I replied: “A poet, not a beggar.”
She laughed at my naiveté: “And what is the real job of the Arab poets? Nothing but selling their praise poems, full of lies, to this sheikh or that governor, to this vizier or that king.”
I said: “I promise you I will not be like these people.”
September 19: New Publishing House to Focus on Links Between Arabic, Kurdish, and English
“I cannot say that there is a new poetic movement in Iraq. On the contrary, there is a movement against modern poems among some Iraqi poets.”
October 3: Boullata on Badr Shakir al-Sayyab: ‘Arabic Poetry Has Not Been the Same Ever Since’
Al-Sayyab’s poetry set a model for other Arab poets in the use of myth, and Arabic poetry has not been the same ever since. In English letters, it is perhaps T. S. Eliot who may be considered to have played a similar role, especially with his The Waste Land (1922) and its use of myth and allusions. I don’t mean that al-Sayyab’s works are comparable to Eliot’s but, as a whole, their role in helping to give direction to contemporary Arabic poetry was similar to Eliot’s in influencing English-language poetry that came after his.

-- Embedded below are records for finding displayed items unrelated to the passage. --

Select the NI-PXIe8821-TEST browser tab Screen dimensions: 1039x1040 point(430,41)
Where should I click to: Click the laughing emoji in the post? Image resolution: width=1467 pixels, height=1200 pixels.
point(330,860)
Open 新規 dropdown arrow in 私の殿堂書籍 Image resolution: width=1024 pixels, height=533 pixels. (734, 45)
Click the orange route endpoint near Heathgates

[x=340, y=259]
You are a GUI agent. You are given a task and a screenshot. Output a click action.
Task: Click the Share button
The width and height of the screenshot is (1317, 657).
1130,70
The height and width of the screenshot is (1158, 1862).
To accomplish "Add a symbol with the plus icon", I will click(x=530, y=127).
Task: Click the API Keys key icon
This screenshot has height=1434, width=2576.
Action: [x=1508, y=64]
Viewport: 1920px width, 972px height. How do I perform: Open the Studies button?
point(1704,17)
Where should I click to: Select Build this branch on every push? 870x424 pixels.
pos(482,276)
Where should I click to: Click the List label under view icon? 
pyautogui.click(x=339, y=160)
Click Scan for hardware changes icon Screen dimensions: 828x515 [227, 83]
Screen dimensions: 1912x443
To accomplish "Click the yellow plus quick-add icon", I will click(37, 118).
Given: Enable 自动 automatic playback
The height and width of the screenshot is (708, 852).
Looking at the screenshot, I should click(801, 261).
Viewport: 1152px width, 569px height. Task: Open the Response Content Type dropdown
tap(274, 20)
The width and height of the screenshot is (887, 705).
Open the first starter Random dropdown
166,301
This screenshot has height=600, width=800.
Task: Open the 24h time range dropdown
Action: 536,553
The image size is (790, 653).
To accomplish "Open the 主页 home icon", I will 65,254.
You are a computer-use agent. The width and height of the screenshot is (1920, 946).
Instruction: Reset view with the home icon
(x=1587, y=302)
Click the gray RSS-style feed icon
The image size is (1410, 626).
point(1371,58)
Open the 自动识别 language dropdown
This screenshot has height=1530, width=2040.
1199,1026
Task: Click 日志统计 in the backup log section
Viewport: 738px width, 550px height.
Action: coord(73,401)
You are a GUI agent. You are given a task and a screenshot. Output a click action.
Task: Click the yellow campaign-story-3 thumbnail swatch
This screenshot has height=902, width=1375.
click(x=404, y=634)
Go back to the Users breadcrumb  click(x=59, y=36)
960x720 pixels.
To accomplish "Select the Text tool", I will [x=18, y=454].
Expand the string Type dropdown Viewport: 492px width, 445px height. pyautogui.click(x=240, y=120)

October 10: Sinan Antoon: Poetry Still Has a Home in Baghdad
My publisher, the Iraqi poet Khalid al-Maaly, organised a reading and book-signing at the Baghdad Poetry House right by the Tigris. I was surrounded by friends I had known for years through email, but was meeting them for the first time. The students from the Sada School, whom I had taught on Skype, were there too. The hope and thirst for life in those young eyes of my readers was my only solace. I still had a home in Baghdad. Poetry and writing was my indestructible home.
October 17: ‘Baghdad: The City in Verse’ Is ‘The Fruit of Pure Love’
The poems reflect different faces of the city in its many different epochs. Baghdad is at once a delight: “People say, Do you want to make the pilgrimage? Of course, / I say, only after Baghdad’s delights expire.” (Abu Nuwas, 747ish-813ish) and a bore: “I am leaving; I despise her leaders. / I am abandoning her, bored and weary.” (Anonymous).
Certainly, there were poets — like Abu Muhammad ‘Abd al-Wahhab al-Maliki (? – 1031) who both praised and criticized the city: “Baghdad is a fine home for the wealthy / but an abode of misery and distress for the poor.”